▸ **What the task requires**
Reproduce the records below with every instance of "computer-use agent" changed to "desktop assistant", keeping everything else the same.

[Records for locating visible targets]
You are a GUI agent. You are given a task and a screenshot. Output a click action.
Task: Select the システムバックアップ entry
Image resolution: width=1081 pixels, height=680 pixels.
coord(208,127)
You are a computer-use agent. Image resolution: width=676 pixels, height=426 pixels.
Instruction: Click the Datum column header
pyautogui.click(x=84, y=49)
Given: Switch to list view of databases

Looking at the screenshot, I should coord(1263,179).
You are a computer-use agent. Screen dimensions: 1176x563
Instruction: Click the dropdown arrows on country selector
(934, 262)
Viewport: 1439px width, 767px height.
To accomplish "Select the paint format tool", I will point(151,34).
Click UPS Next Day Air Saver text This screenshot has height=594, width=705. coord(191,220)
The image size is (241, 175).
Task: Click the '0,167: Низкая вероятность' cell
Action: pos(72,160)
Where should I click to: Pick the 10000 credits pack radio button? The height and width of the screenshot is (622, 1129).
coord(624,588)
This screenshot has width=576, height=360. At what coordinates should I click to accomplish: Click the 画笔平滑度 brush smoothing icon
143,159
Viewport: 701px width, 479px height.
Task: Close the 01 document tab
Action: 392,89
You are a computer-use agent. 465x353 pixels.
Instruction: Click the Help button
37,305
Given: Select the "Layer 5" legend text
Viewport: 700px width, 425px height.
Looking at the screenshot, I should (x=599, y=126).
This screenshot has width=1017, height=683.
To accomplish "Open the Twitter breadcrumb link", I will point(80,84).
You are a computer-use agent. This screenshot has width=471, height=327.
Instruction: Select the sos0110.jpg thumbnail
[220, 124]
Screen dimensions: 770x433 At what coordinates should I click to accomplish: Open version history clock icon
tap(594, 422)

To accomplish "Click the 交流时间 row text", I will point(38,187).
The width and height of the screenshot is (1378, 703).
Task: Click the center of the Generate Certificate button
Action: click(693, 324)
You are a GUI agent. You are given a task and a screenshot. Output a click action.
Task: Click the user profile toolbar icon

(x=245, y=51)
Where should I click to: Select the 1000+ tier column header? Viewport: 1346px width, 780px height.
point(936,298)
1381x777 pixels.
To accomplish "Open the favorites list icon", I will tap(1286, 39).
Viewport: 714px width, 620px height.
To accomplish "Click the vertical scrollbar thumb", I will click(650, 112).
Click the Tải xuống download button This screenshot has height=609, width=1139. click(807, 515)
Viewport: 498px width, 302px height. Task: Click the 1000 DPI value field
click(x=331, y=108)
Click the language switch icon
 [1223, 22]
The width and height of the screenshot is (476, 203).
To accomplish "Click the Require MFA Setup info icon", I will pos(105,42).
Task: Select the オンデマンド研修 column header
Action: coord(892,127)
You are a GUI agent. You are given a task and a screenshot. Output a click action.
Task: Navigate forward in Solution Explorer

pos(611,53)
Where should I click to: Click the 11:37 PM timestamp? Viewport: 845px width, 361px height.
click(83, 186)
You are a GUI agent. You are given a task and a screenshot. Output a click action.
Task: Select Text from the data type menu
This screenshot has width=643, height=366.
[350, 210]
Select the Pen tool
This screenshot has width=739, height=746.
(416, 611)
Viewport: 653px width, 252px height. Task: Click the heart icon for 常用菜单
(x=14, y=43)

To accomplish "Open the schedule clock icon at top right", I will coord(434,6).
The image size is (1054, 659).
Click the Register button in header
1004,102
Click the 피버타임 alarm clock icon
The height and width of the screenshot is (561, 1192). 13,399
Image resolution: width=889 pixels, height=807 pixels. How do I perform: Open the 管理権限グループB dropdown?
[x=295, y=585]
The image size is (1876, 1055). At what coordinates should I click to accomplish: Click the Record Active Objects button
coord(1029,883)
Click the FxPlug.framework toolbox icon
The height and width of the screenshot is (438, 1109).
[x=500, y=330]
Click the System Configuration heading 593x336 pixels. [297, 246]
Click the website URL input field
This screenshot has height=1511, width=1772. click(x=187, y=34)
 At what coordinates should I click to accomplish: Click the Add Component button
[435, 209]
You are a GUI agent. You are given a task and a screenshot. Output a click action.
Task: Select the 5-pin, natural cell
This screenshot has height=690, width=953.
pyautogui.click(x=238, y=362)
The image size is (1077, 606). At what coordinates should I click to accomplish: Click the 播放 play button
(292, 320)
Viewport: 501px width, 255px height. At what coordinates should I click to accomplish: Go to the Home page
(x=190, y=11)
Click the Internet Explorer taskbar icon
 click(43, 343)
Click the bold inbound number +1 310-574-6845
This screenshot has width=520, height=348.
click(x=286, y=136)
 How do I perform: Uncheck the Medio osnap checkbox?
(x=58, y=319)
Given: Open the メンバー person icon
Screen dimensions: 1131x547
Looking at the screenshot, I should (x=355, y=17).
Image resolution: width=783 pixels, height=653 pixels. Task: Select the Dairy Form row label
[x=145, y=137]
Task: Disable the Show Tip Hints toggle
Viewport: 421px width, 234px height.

▸ **Final result**
You are a GUI agent. You are given a task and a screenshot. Output a click action.
Task: Select the システムバックアップ entry
Image resolution: width=1081 pixels, height=680 pixels.
coord(208,127)
You are a desktop assistant. Image resolution: width=676 pixels, height=426 pixels.
Instruction: Click the Datum column header
pyautogui.click(x=84, y=49)
Given: Switch to list view of databases

Looking at the screenshot, I should coord(1263,179).
You are a desktop assistant. Screen dimensions: 1176x563
Instruction: Click the dropdown arrows on country selector
(934, 262)
Viewport: 1439px width, 767px height.
To accomplish "Select the paint format tool", I will point(151,34).
Click UPS Next Day Air Saver text This screenshot has height=594, width=705. coord(191,220)
The image size is (241, 175).
Task: Click the '0,167: Низкая вероятность' cell
Action: pos(72,160)
Where should I click to: Pick the 10000 credits pack radio button? The height and width of the screenshot is (622, 1129).
coord(624,588)
This screenshot has width=576, height=360. At what coordinates should I click to accomplish: Click the 画笔平滑度 brush smoothing icon
143,159
Viewport: 701px width, 479px height.
Task: Close the 01 document tab
Action: 392,89
You are a desktop assistant. 465x353 pixels.
Instruction: Click the Help button
37,305
Given: Select the "Layer 5" legend text
Viewport: 700px width, 425px height.
Looking at the screenshot, I should (x=599, y=126).
This screenshot has width=1017, height=683.
To accomplish "Open the Twitter breadcrumb link", I will point(80,84).
You are a desktop assistant. This screenshot has width=471, height=327.
Instruction: Select the sos0110.jpg thumbnail
[220, 124]
Screen dimensions: 770x433 At what coordinates should I click to accomplish: Open version history clock icon
tap(594, 422)

To accomplish "Click the 交流时间 row text", I will point(38,187).
The width and height of the screenshot is (1378, 703).
Task: Click the center of the Generate Certificate button
Action: click(693, 324)
You are a GUI agent. You are given a task and a screenshot. Output a click action.
Task: Click the user profile toolbar icon

(x=245, y=51)
Where should I click to: Select the 1000+ tier column header? Viewport: 1346px width, 780px height.
point(936,298)
1381x777 pixels.
To accomplish "Open the favorites list icon", I will tap(1286, 39).
Viewport: 714px width, 620px height.
To accomplish "Click the vertical scrollbar thumb", I will click(650, 112).
Click the Tải xuống download button This screenshot has height=609, width=1139. click(807, 515)
Viewport: 498px width, 302px height. Task: Click the 1000 DPI value field
click(x=331, y=108)
Click the language switch icon
 [1223, 22]
The width and height of the screenshot is (476, 203).
To accomplish "Click the Require MFA Setup info icon", I will pos(105,42).
Task: Select the オンデマンド研修 column header
Action: coord(892,127)
You are a GUI agent. You are given a task and a screenshot. Output a click action.
Task: Navigate forward in Solution Explorer

pos(611,53)
Where should I click to: Click the 11:37 PM timestamp? Viewport: 845px width, 361px height.
click(83, 186)
You are a GUI agent. You are given a task and a screenshot. Output a click action.
Task: Select Text from the data type menu
This screenshot has width=643, height=366.
[350, 210]
Select the Pen tool
This screenshot has width=739, height=746.
(416, 611)
Viewport: 653px width, 252px height. Task: Click the heart icon for 常用菜单
(x=14, y=43)

To accomplish "Open the schedule clock icon at top right", I will coord(434,6).
The image size is (1054, 659).
Click the Register button in header
1004,102
Click the 피버타임 alarm clock icon
The height and width of the screenshot is (561, 1192). 13,399
Image resolution: width=889 pixels, height=807 pixels. How do I perform: Open the 管理権限グループB dropdown?
[x=295, y=585]
The image size is (1876, 1055). At what coordinates should I click to accomplish: Click the Record Active Objects button
coord(1029,883)
Click the FxPlug.framework toolbox icon
The height and width of the screenshot is (438, 1109).
[x=500, y=330]
Click the System Configuration heading 593x336 pixels. [297, 246]
Click the website URL input field
This screenshot has height=1511, width=1772. click(x=187, y=34)
 At what coordinates should I click to accomplish: Click the Add Component button
[435, 209]
You are a GUI agent. You are given a task and a screenshot. Output a click action.
Task: Select the 5-pin, natural cell
This screenshot has height=690, width=953.
pyautogui.click(x=238, y=362)
The image size is (1077, 606). At what coordinates should I click to accomplish: Click the 播放 play button
(292, 320)
Viewport: 501px width, 255px height. At what coordinates should I click to accomplish: Go to the Home page
(x=190, y=11)
Click the Internet Explorer taskbar icon
 click(43, 343)
Click the bold inbound number +1 310-574-6845
This screenshot has width=520, height=348.
click(x=286, y=136)
 How do I perform: Uncheck the Medio osnap checkbox?
(x=58, y=319)
Given: Open the メンバー person icon
Screen dimensions: 1131x547
Looking at the screenshot, I should (x=355, y=17).
Image resolution: width=783 pixels, height=653 pixels. Task: Select the Dairy Form row label
[x=145, y=137]
Task: Disable the Show Tip Hints toggle
Viewport: 421px width, 234px height.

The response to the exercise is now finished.